Find the line containing "Where should I click to: Open the" in the entries; transcribe it and all remaining lines through the end, exactly as they appear, but not the pictures.
*** Opening Excerpted records ***
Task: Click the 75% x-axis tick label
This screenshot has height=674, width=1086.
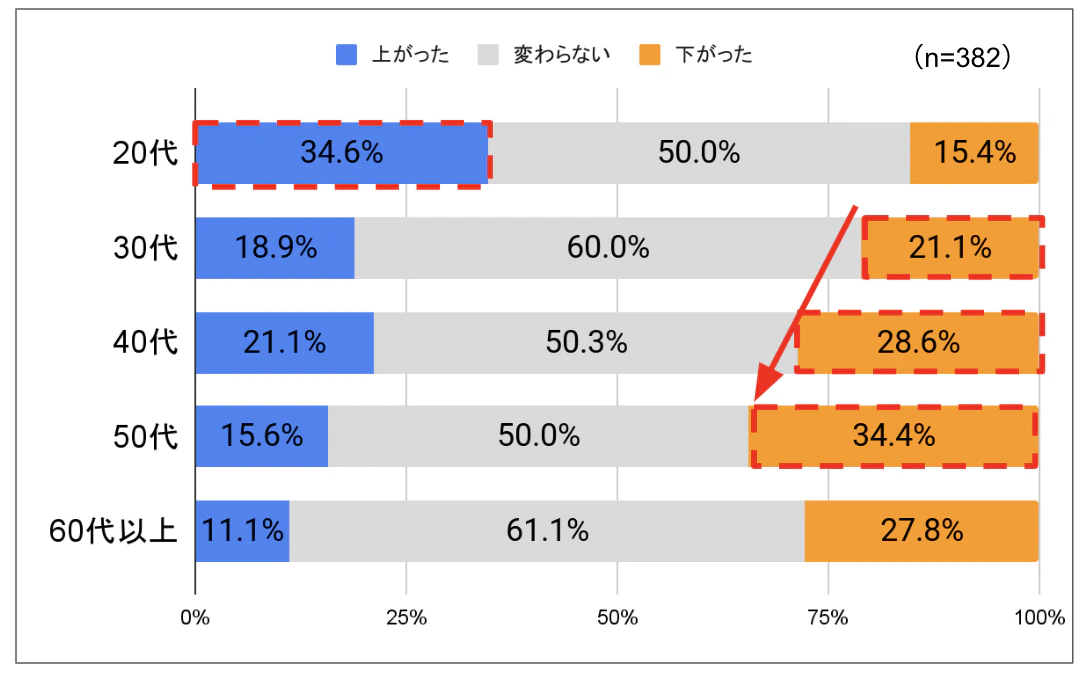Action: [828, 618]
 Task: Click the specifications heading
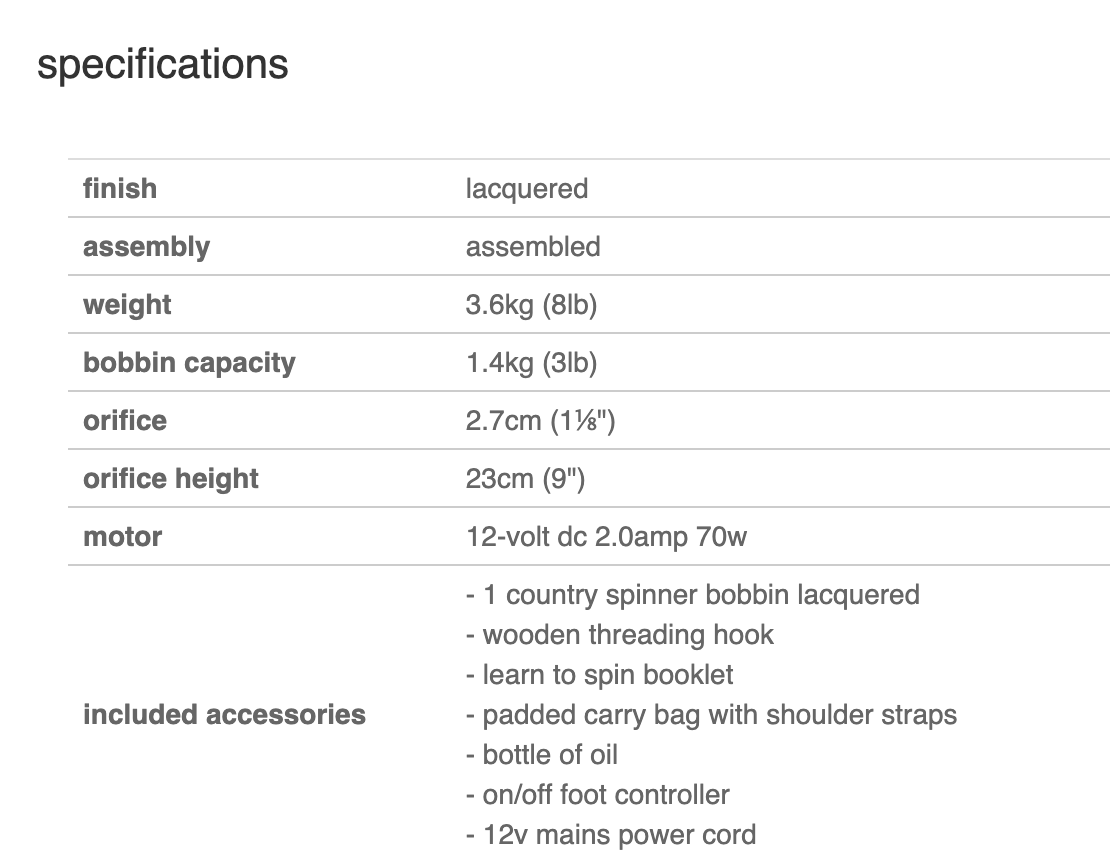pos(162,65)
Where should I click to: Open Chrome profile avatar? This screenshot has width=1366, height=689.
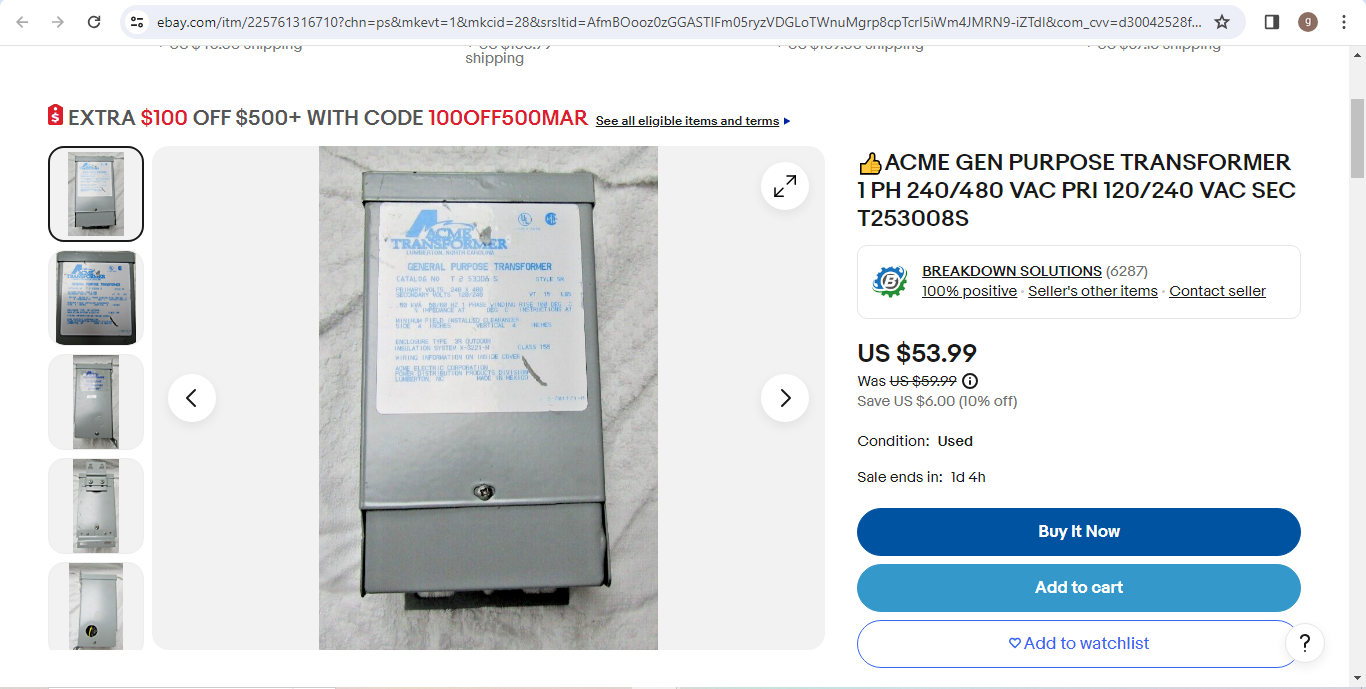pos(1308,22)
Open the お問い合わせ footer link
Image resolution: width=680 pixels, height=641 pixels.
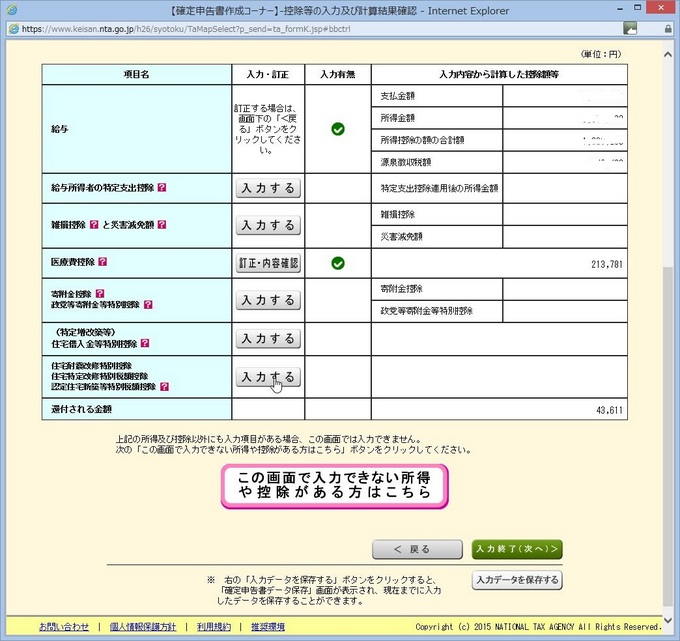click(64, 626)
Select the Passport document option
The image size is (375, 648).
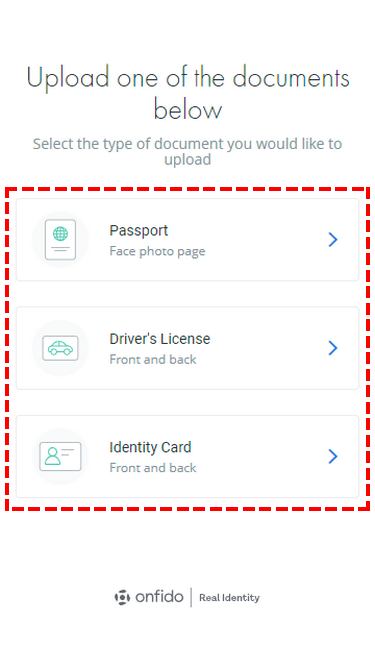187,240
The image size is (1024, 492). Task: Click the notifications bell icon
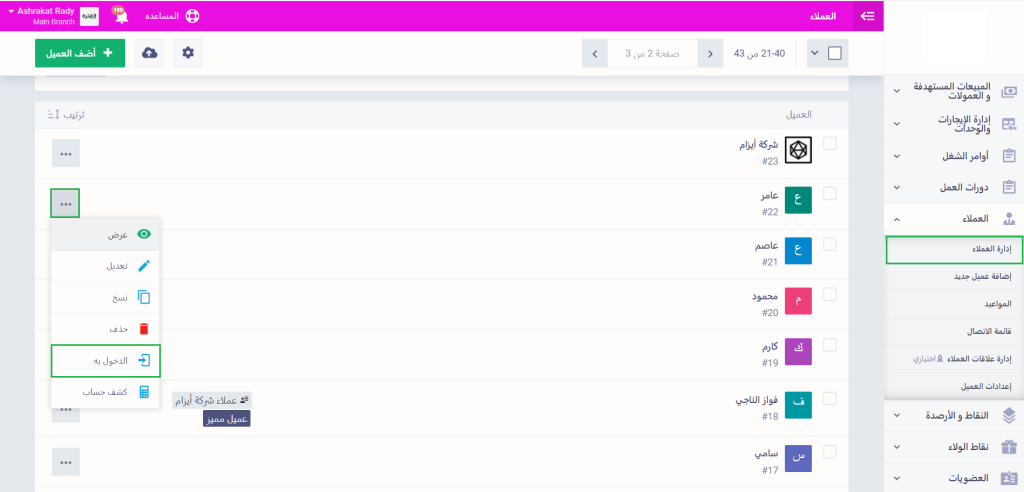(119, 16)
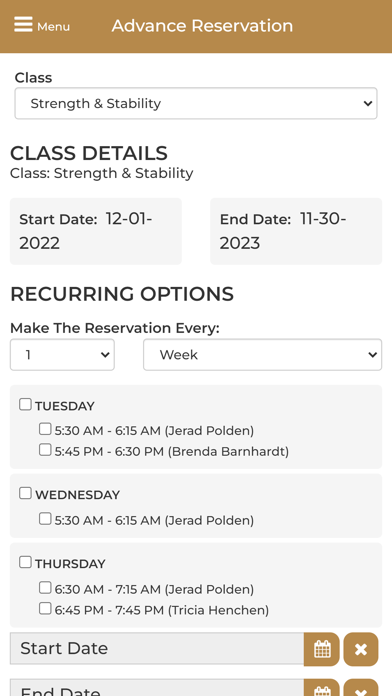Open calendar picker for End Date
This screenshot has height=696, width=392.
tap(322, 688)
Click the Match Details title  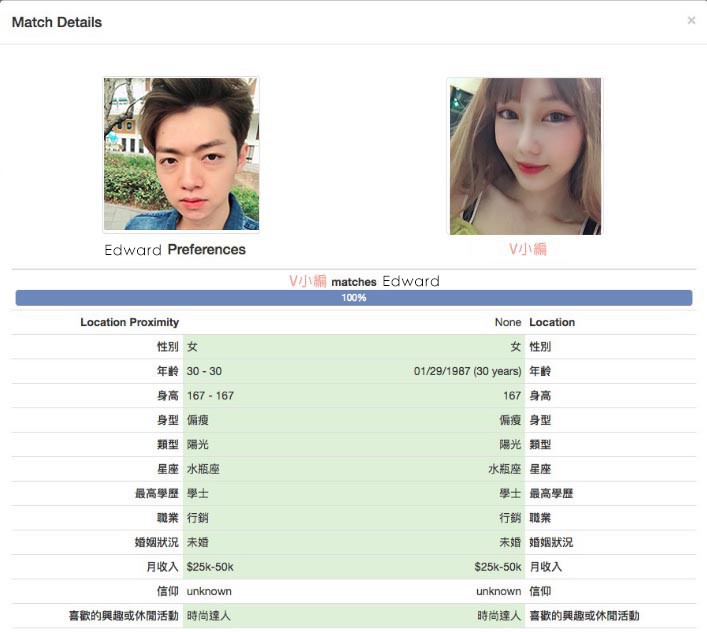(57, 22)
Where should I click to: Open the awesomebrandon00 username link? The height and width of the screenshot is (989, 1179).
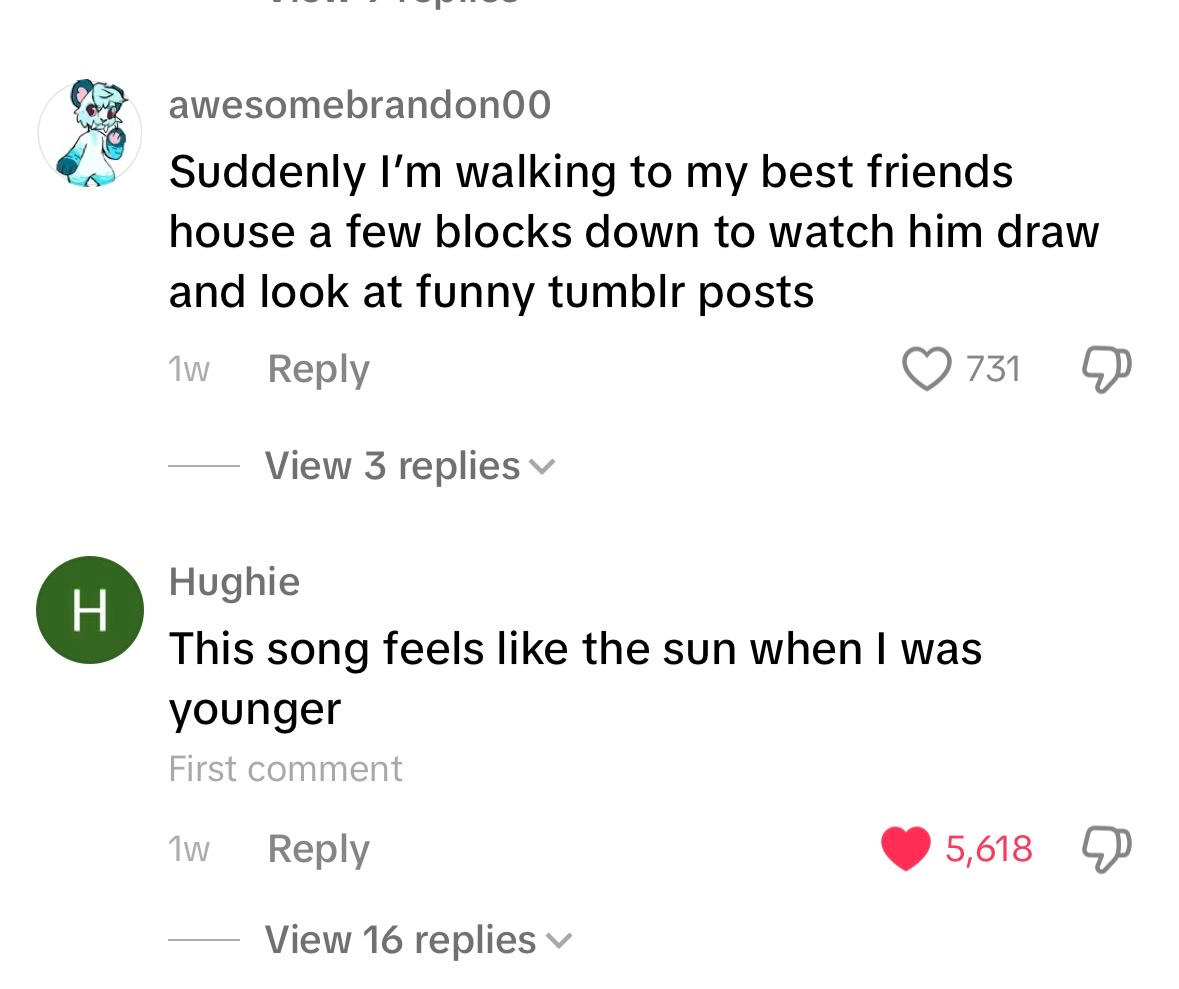coord(359,104)
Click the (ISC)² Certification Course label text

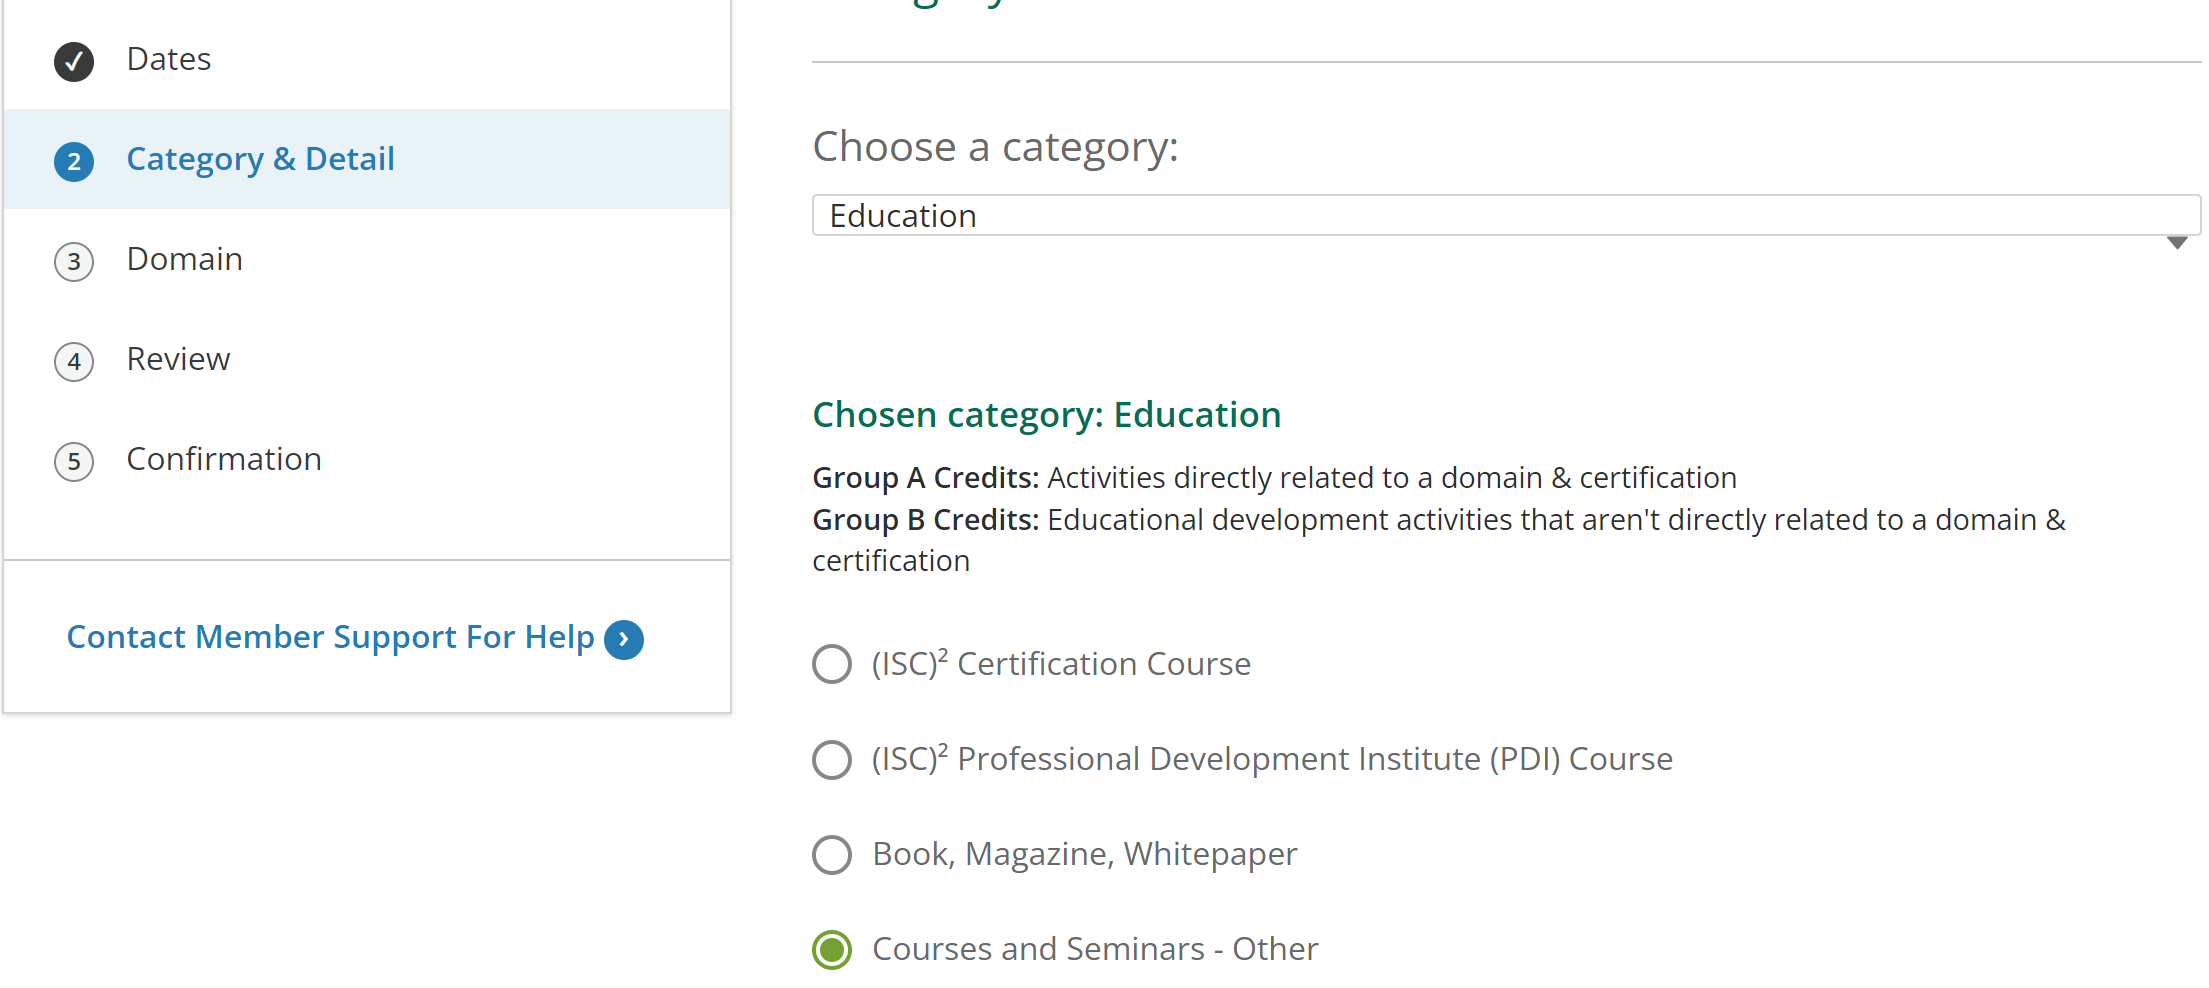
*** Closing Excerpted records ***
_Response_:
Where should I click to: Open the awesomebrandon00 username link? The height and width of the screenshot is (989, 1179).
coord(359,104)
Click the (ISC)² Certification Course label text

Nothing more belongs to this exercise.